Brief:
- Viacom and Snapchat expanded their partnership to develop more content for the image-messaging app's audience of more than 187 million users, according to Adweek. Viacom will create new shows and more Our Stories from its MTV, BET and Comedy Central networks for Snapchat's Discover section that features professionally produced content.
- MTV plans to bring back two series, Girl Code and Cribs, to Snapchat and debut Promposal, a show about elaborate ways teens ask each other to prom. Viacom also will produce more Our Stories to highlight red carpet events like the Kids' Choice Awards, VMAs and MTV TV & Movie Awards.
- Chris McCarthy, president of MTV, said the network is making a greater push to reach users ages 12-17 through digital and social media, Adweek reported.
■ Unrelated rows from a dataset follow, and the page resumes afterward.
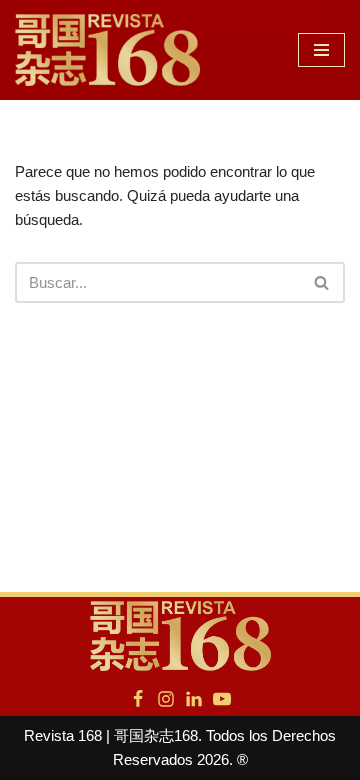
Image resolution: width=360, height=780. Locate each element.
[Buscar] (322, 282)
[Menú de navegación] (321, 50)
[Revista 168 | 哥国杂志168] (107, 50)
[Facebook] (138, 699)
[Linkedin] (194, 699)
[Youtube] (222, 699)
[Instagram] (166, 699)
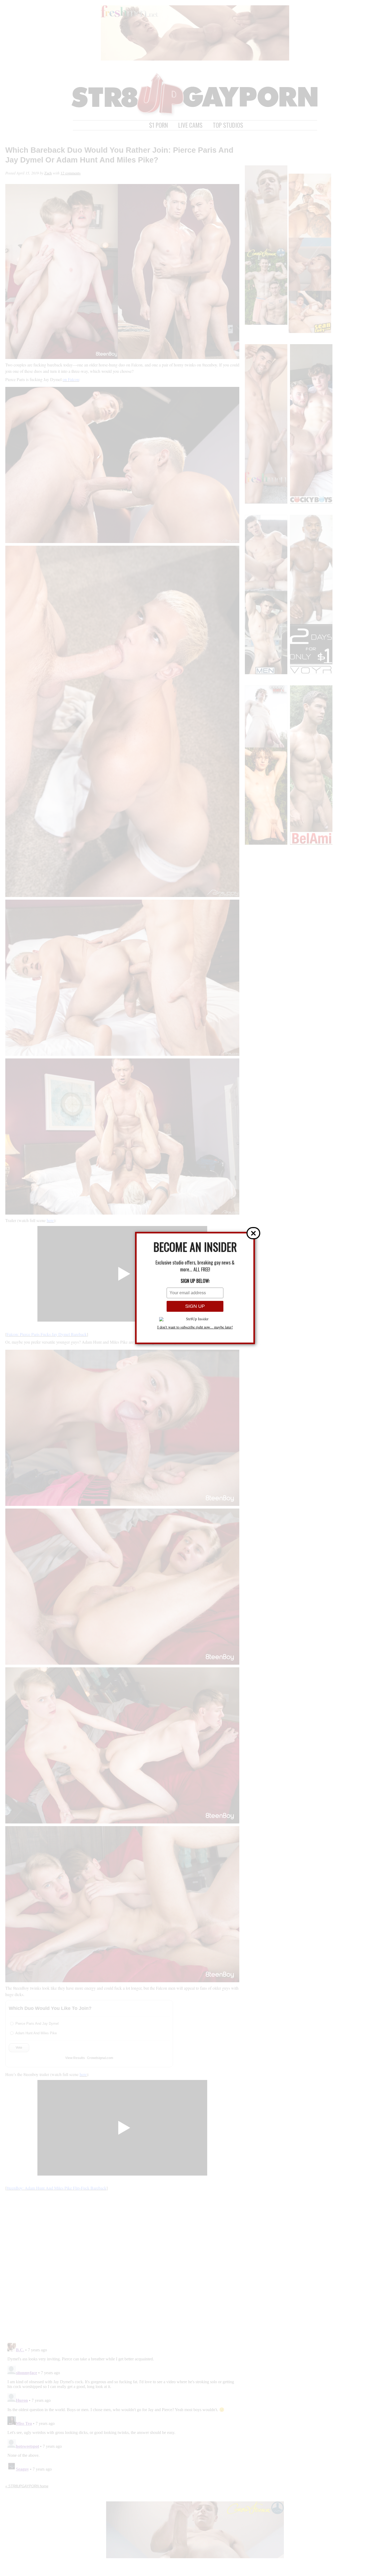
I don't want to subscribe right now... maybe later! (195, 1327)
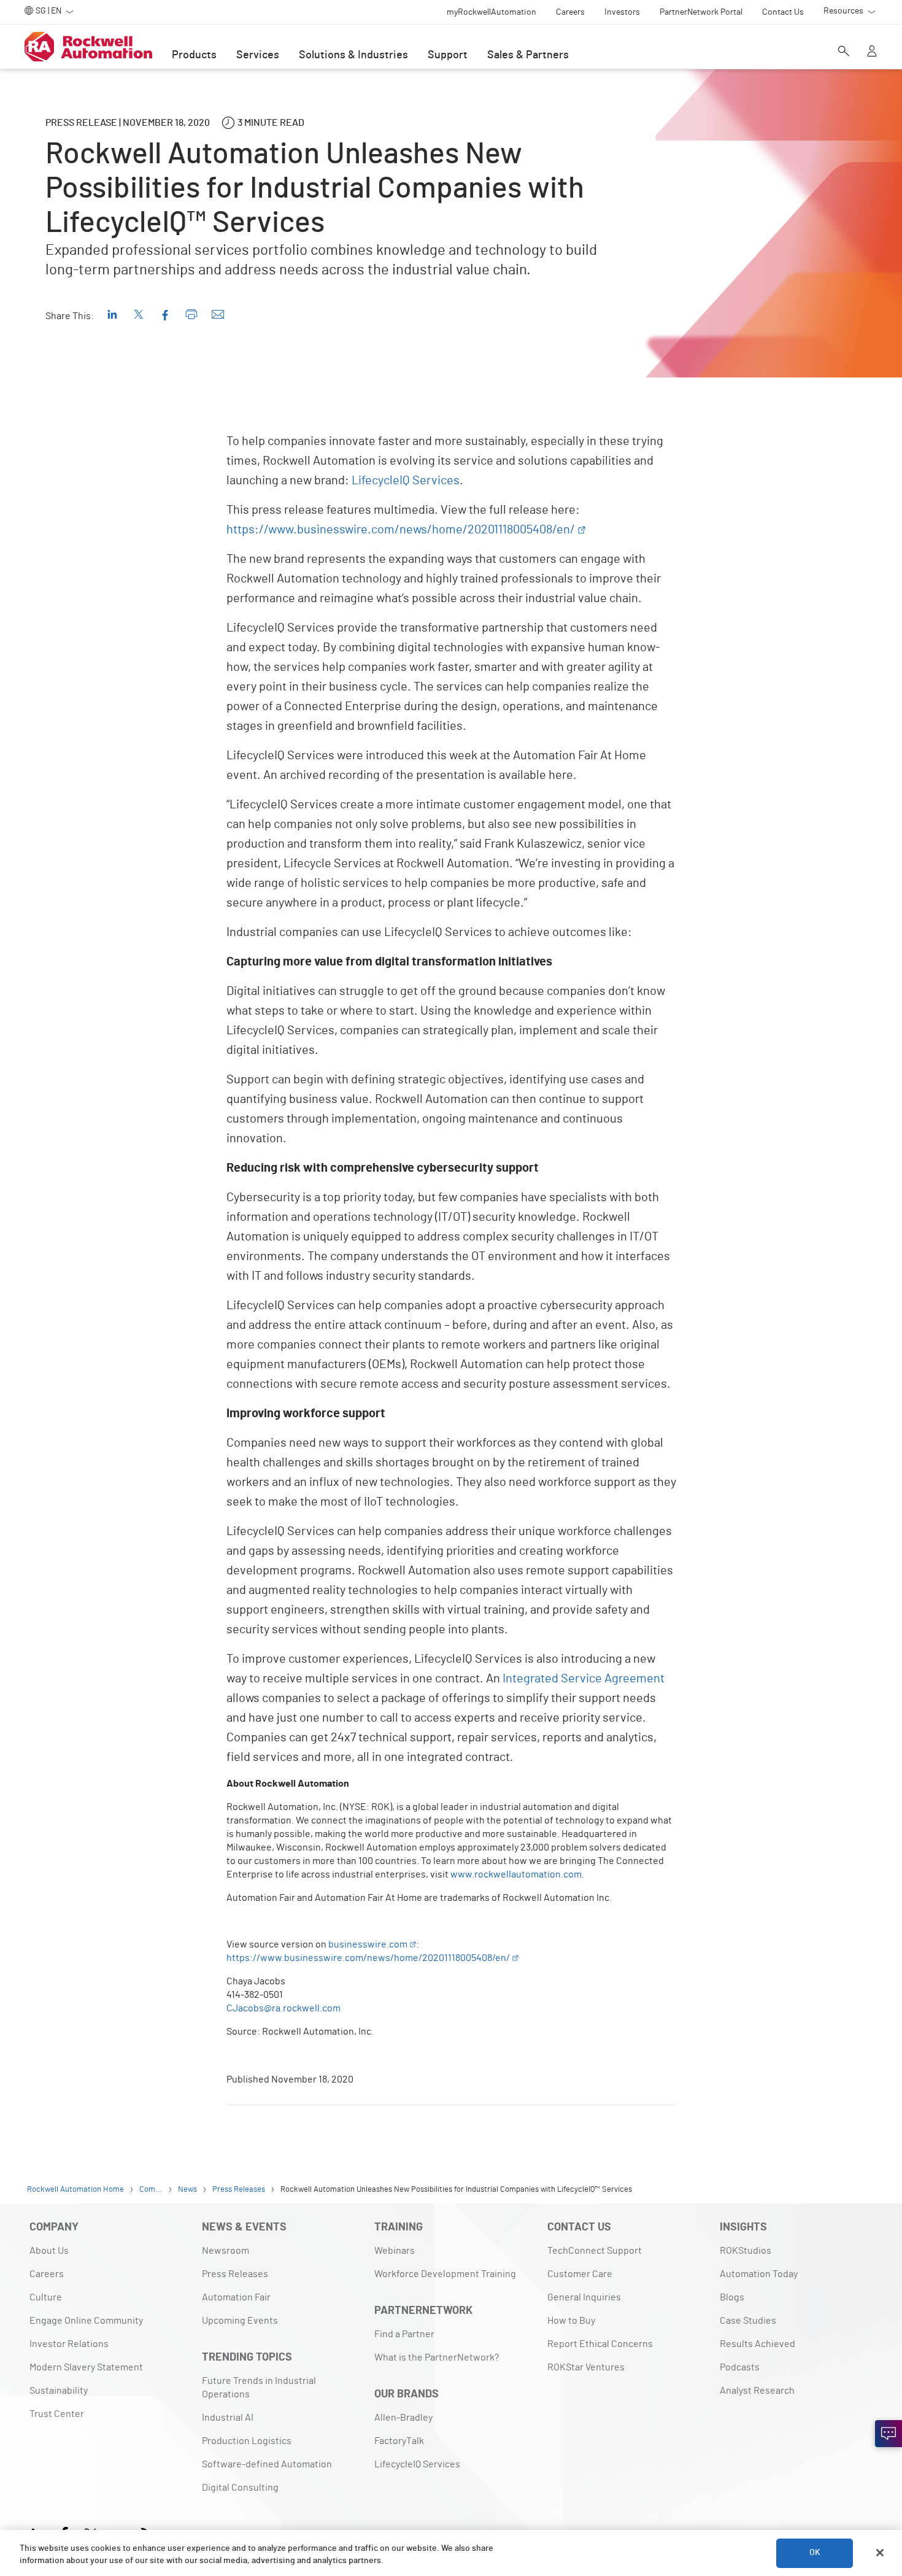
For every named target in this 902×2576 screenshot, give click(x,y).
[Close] (880, 2552)
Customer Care (579, 2274)
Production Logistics (246, 2441)
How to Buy (571, 2321)
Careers (46, 2274)
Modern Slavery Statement (86, 2367)
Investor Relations (69, 2344)
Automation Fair (236, 2297)
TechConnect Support (594, 2251)
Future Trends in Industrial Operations (259, 2387)
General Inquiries (584, 2297)
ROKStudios (745, 2251)
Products (194, 55)
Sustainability (58, 2391)
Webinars (394, 2251)
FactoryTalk (399, 2441)
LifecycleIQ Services (406, 480)
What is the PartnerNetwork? (436, 2357)
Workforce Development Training (445, 2274)
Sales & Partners (528, 55)
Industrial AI (227, 2418)
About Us (49, 2251)
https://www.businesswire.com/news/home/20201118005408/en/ (400, 530)
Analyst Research (757, 2391)
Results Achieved (757, 2344)
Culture (45, 2297)
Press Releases (235, 2274)
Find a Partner (404, 2334)
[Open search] (843, 52)
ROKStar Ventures (586, 2367)
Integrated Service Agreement (584, 1679)
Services (257, 55)
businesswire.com (367, 1944)
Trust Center (56, 2414)
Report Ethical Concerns (600, 2344)
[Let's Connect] (888, 2433)
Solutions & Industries (353, 55)
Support (448, 55)
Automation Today (759, 2274)
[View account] (871, 52)
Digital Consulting (240, 2488)
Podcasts (740, 2367)
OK (814, 2552)
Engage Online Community (86, 2321)
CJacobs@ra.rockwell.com (283, 2008)
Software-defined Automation (267, 2464)
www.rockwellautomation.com (516, 1874)
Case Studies (748, 2321)
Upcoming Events (240, 2321)
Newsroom (225, 2251)
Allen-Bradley (403, 2418)
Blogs (732, 2297)
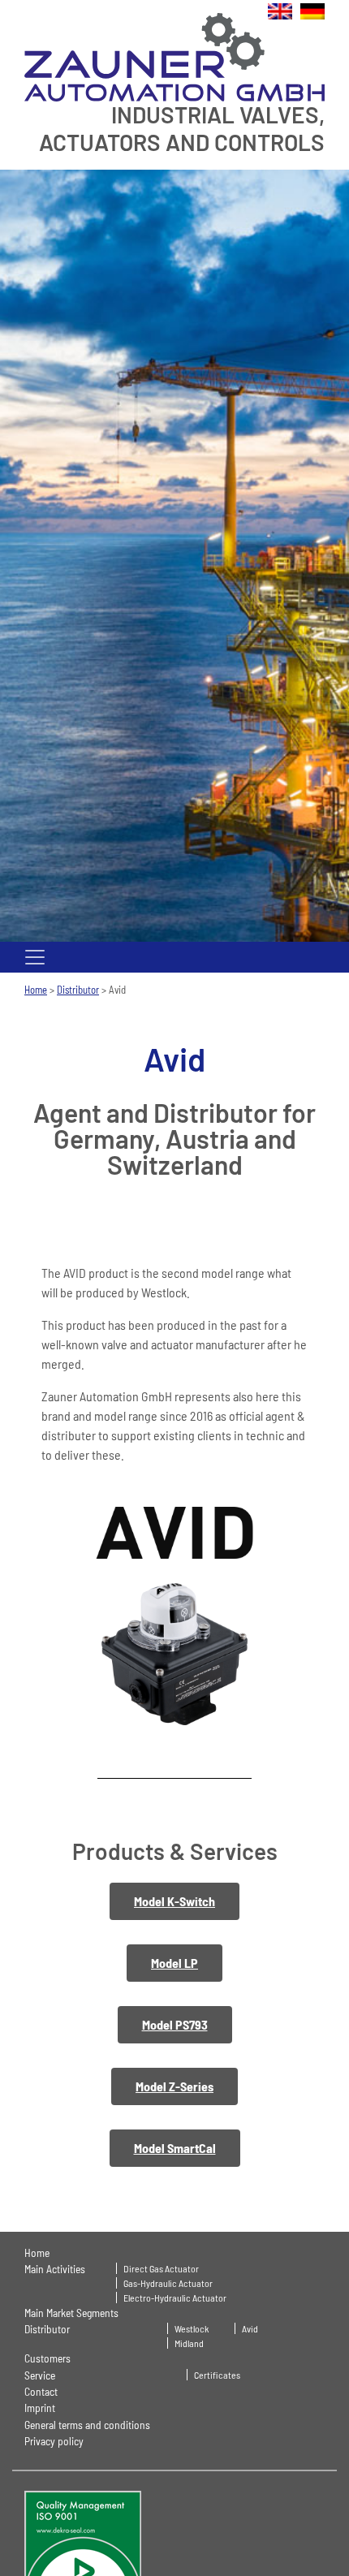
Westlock (191, 2328)
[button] (174, 1901)
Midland (189, 2343)
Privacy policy (54, 2441)
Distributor (78, 989)
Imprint (39, 2407)
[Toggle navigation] (35, 957)
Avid (250, 2328)
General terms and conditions (87, 2424)
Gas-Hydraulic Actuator (168, 2283)
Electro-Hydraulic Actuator (174, 2297)
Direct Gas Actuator (161, 2268)
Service (39, 2375)
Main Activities (54, 2269)
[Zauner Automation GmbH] (174, 55)
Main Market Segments (71, 2312)
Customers (47, 2358)
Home (35, 989)
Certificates (217, 2374)
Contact (41, 2391)
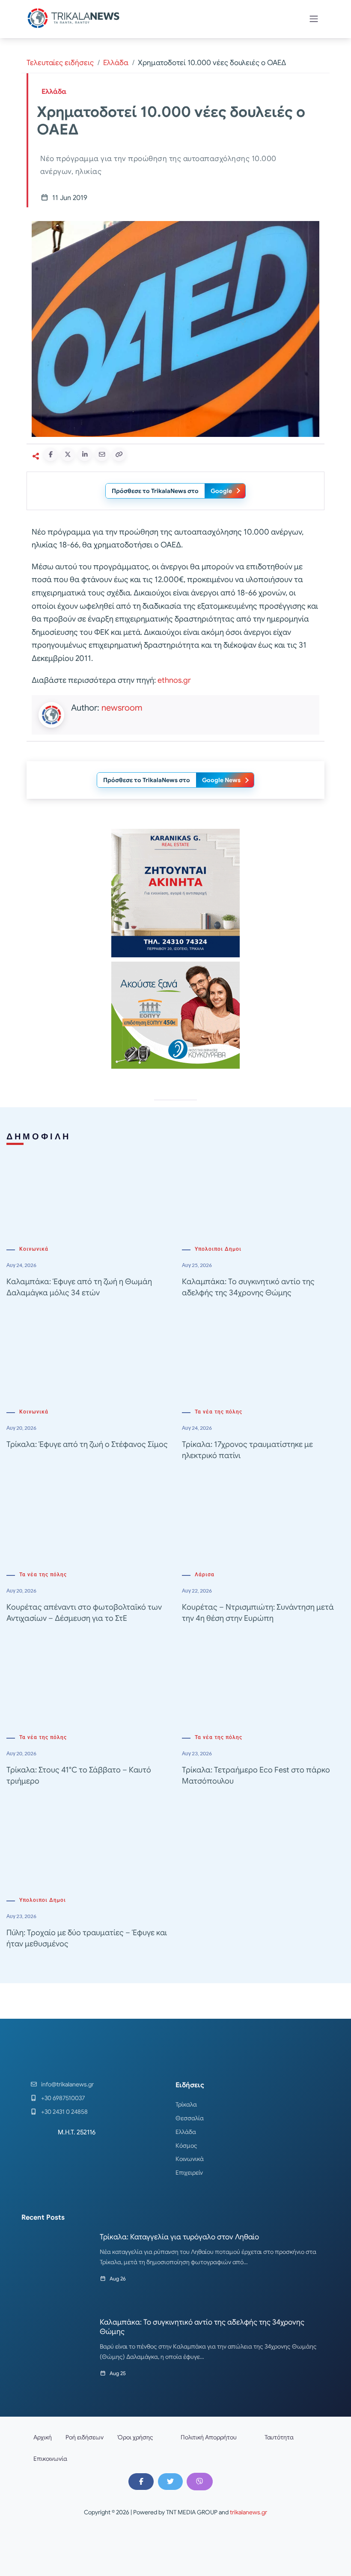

Viacom will sell advertising in the programs and share revenue with Snapchat, while continuing to produce daily MTV channels in the U.S. and France as well as an international edition.
Insight:
While Facebook is the most popular social network among age groups older than 18, Snapchat clearly holds sway among the up-and-coming Gen Z audience, offering an advantage in reaching elusive, often ad-averse audiences like teens. Viacom appears to be reworking its strategy to focus more heavily on this young audience. The company's latest news builds on a marketing and content partnership with Snapchat that goes back several years as the media giant seeks to reach younger audiences that are more likely to consume entertainment on mobile devices.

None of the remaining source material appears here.